→ **Exercise requirements**: Using the records below, filter out every line that lacks "will" and copy the rest.

::::::::::

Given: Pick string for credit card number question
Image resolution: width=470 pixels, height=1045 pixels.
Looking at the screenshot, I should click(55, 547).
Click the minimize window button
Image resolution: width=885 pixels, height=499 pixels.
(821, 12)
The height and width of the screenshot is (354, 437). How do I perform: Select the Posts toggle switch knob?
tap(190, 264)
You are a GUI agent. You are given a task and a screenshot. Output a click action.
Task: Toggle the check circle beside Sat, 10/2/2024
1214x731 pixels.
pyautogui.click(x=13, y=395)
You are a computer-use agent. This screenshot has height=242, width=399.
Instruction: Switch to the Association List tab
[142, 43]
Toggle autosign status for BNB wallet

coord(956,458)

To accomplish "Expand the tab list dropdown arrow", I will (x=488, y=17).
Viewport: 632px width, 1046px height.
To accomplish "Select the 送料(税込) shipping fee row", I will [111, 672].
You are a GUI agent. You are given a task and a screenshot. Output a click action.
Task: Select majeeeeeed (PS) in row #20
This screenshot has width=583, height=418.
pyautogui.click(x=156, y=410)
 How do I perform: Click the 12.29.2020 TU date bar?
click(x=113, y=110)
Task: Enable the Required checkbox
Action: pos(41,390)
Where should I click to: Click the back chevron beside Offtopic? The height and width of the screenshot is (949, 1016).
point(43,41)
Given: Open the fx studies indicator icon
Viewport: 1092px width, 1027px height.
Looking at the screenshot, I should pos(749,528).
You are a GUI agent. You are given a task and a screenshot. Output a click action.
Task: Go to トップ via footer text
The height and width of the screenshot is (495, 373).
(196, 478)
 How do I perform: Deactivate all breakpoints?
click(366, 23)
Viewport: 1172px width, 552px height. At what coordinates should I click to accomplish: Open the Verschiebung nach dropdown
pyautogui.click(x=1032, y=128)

::::::::::

→ **Solution for this exercise**:
To accomplish "Expand the tab list dropdown arrow", I will (x=488, y=17).
To accomplish "Select the 送料(税込) shipping fee row", I will [111, 672].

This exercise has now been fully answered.